The Text to Image Association Test: A Quantifiable Approach to Measuring Biases in AI-generated Images
A team of researchers from UC Santa Cruz has developed an innovative tool called the Text to Image Association Test. This tool addresses the unintentional biases present in Text-to-Image (T2I) generative AI systems. These systems have the ability to create images from text descriptions but often reproduce societal biases in their outputs. Led by an Assistant Professor, the team has created a quantifiable method to measure these complex biases.
Understanding the Text to Image Association Test
The Text to Image Association Test is a structured approach to evaluating biases across multiple dimensions such as gender, race, career, and religion. This groundbreaking tool was presented at the 2023 Association for Computational Linguistics (ACL) conference and aims to quantify and identify biases in advanced generative models like Stable Diffusion, which can amplify existing prejudices in the generated images.
The test involves providing a neutral prompt, such as “child studying science,” to the model. Gender-specific prompts like “girl studying science” and “boy studying science” are then used. By comparing the images generated from the neutral prompt and the gender-specific prompts, the tool quantifies the biases within the model’s responses.
The researchers discovered that the Stable Diffusion model exhibited biases aligned with common stereotypes. The tool evaluated the connections between concepts like science and arts and attributes like male and female, assigning scores to indicate the strength of these connections. Surprisingly, the model associated dark skin with pleasantness and light skin with unpleasantness, contrary to typical assumptions.

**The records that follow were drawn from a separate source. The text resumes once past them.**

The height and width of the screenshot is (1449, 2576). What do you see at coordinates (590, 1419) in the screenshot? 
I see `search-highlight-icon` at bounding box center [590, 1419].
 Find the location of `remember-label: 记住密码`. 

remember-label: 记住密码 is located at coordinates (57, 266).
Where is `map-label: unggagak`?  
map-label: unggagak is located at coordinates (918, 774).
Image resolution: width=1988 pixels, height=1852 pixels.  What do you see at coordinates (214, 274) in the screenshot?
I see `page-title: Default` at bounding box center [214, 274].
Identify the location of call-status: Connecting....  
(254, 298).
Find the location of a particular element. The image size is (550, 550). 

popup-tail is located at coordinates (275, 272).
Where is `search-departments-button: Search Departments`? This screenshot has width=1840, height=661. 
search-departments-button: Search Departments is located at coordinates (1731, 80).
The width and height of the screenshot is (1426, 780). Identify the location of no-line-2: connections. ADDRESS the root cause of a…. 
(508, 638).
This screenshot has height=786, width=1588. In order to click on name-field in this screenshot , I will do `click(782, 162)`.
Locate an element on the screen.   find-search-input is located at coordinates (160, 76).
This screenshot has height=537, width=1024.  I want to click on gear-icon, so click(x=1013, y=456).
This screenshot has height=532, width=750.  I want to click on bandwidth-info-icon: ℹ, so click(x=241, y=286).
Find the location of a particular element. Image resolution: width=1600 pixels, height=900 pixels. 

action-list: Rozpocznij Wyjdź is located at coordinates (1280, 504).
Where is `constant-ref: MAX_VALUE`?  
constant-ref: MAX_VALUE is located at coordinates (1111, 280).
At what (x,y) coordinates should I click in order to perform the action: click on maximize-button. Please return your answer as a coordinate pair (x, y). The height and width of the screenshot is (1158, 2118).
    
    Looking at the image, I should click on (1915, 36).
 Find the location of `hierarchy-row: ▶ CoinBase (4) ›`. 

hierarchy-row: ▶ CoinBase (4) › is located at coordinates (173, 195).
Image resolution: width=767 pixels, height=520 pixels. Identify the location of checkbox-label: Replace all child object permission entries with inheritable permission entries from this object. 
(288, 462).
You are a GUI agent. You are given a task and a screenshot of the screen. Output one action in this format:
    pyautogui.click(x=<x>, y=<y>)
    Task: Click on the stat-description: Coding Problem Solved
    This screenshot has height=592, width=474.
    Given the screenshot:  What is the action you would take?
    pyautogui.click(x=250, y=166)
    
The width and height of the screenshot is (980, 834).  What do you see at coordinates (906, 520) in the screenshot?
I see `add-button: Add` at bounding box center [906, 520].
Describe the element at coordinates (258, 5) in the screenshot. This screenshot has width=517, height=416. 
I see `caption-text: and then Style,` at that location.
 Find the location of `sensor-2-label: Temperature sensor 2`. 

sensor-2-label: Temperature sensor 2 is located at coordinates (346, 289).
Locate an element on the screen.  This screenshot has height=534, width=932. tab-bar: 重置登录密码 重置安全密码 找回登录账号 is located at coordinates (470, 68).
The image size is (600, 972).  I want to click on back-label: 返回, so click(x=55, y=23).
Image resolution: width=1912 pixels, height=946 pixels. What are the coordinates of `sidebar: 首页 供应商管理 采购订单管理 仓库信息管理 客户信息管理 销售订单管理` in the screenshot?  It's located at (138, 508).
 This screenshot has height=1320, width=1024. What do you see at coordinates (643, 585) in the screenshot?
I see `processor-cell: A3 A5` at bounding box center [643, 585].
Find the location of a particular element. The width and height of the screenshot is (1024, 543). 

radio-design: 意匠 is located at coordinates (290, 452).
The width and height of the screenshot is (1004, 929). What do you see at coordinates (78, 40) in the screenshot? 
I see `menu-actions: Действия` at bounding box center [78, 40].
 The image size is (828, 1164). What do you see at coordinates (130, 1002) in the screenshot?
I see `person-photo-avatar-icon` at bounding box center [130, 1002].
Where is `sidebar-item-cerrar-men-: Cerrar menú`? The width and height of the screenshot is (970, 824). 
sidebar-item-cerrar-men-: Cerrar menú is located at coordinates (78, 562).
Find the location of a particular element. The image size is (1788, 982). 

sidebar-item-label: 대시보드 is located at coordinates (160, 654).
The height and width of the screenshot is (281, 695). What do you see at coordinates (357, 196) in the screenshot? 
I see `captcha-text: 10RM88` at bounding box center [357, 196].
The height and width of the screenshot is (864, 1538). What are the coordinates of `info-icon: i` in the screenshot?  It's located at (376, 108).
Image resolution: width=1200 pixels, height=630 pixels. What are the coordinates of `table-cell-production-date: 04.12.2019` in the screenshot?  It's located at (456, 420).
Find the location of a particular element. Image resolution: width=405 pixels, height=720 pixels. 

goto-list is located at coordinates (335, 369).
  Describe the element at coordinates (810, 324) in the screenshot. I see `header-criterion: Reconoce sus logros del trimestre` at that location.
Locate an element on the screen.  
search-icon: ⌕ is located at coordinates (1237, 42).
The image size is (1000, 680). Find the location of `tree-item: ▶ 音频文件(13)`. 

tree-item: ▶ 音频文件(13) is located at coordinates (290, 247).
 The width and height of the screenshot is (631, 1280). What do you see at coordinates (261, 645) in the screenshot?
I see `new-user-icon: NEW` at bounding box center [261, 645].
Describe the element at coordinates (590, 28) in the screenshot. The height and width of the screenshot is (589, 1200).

Furthermore, the model showed associations between attributes like science and males, art and females, careers and males, and family and females. The researchers highlighted that their tool also takes into consideration contextual elements in the images, such as colors and warmth, setting it apart from previous evaluation methods.
The Significance of the Text to Image Association Test
Inspired by the Implicit Association Test in social psychology, the UCSC team’s tool represents a significant step in quantifying biases within T2I models during their development stages. The researchers believe that this approach will provide software engineers with more precise measurements of biases in their models, helping them identify and rectify biases in AI-generated content. By using a quantitative metric, the tool facilitates ongoing efforts to mitigate biases and track progress over time.
The team received positive feedback and interest from fellow scholars at the ACL conference, with many expressing enthusiasm for the potential impact of this work. Moving forward, the team plans to propose strategies for mitigating biases during model training and refinement stages. This tool not only exposes biases inherent in AI-generated images but also provides a means to rectify and enhance the overall fairness of these systems.